Ladies and Gentlemen:
We have acted as special tax counsel to Wells Fargo & Company, a Delaware corporation (the Company), in connection with the issuance of (i) $1,738,000 aggregate face amount of Medium-Term Notes, Series K, Securities Linked to the MSCI EAFE Index® as described in the Companys Pricing Supplement No. 309 dated March 20, 2013 (Pricing Supplement 309) to Product Supplement No. 6 dated July 13, 2012 (Product Supplement No. 6), the Prospectus Supplement dated April 13, 2012 (the Prospectus Supplement) and the Prospectus dated April 13, 2012 (the Prospectus) contained in the Registration Statement on Form S-3, File No. 333-180728 (the Registration Statement), (ii) $2,763,000 aggregate face amount of Medium-Term Notes, Series K, Securities Linked to the S&P 500® Index as described in the Companys Pricing Supplement No. 310 dated March 20, 2013 (Pricing Supplement 310) to Product Supplement No. 6, the Prospectus Supplement and the Prospectus, and (iii) $10,400,000 aggregate principal amount of Medium-Term Notes, Series K, Notes Linked to 3 Month LIBOR due March 27, 2025 as described in the Companys Pricing Supplement No. 304 dated March 22, 2013 (Pricing Supplement 304) to the Prospectus Supplement and the Prospectus.
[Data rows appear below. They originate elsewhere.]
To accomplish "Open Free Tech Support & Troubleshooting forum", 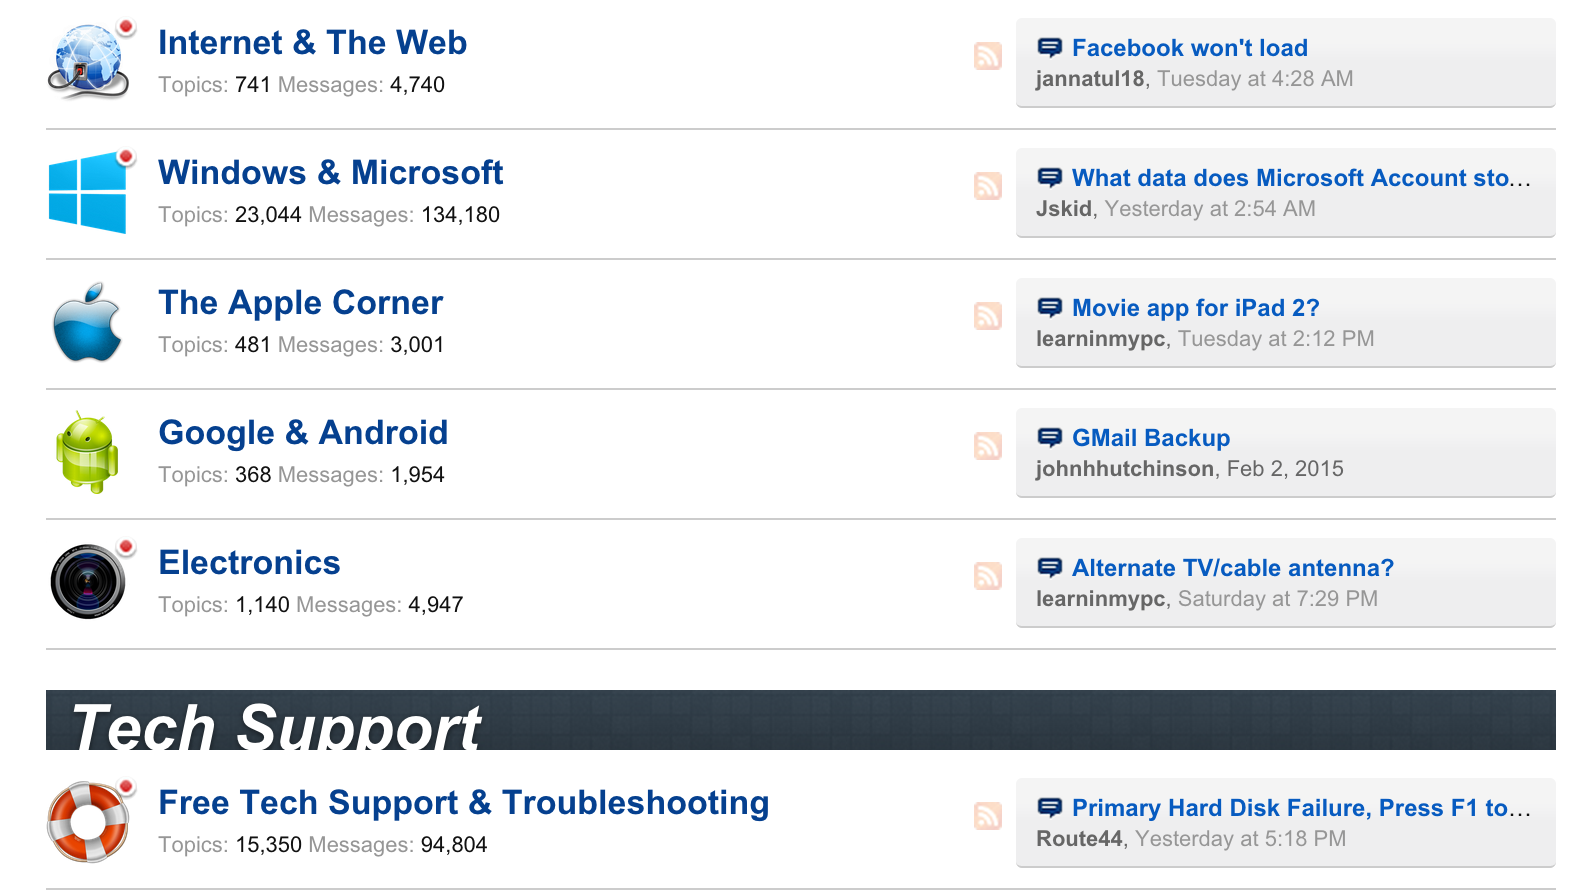I will tap(464, 803).
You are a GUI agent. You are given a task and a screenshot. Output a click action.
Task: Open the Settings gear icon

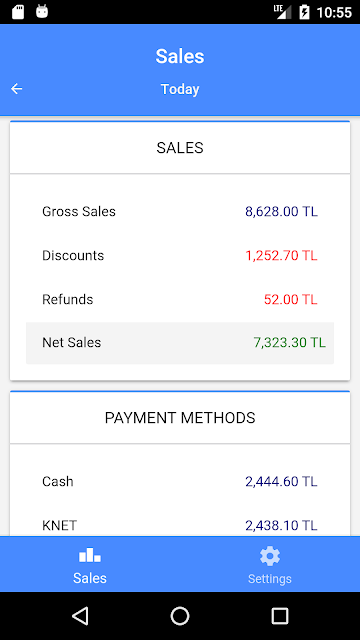(x=270, y=556)
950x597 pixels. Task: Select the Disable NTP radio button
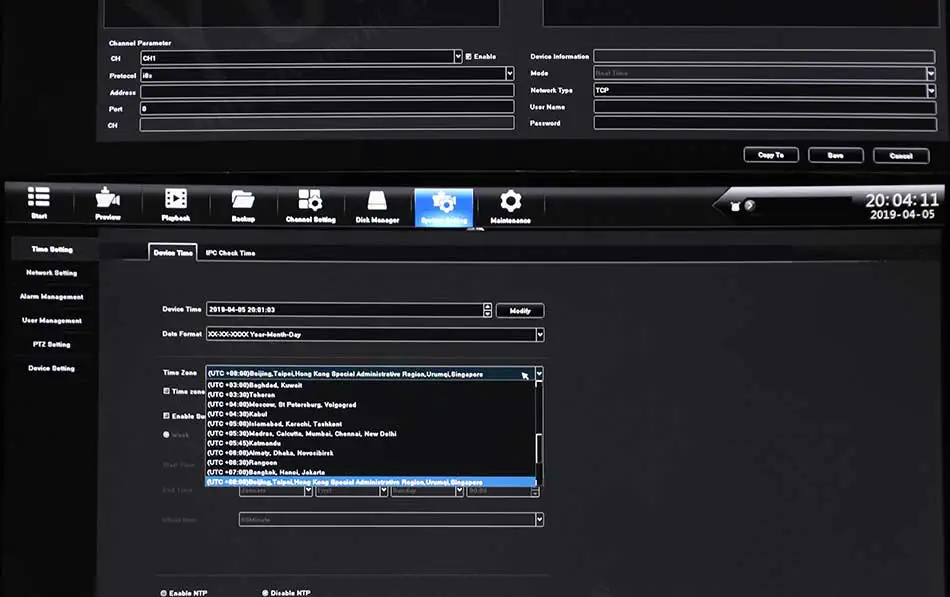click(x=265, y=593)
We hereby confirm our opinion as set forth under the heading Material Tax Consequences in Pricing Supplement 309 and Pricing Supplement 310 and under the heading United States Federal Income Tax Considerations in Pricing Supplement 304.
We hereby consent to the reference to us under the heading Material Tax Consequences in Pricing Supplement 309 and Pricing Supplement 310 and under the heading United States Federal Income Tax Considerations in Pricing Supplement 304, and to the filing of this opinion as an exhibit to a Current Report on Form 8-K of the Company filed with the Securities and Exchange Commission and thereby incorporated by reference into the Companys Registration Statement. In giving such consent, we do not admit that we are within the category of persons whose consent is required under Section 7 of the Securities Act of 1933, as amended.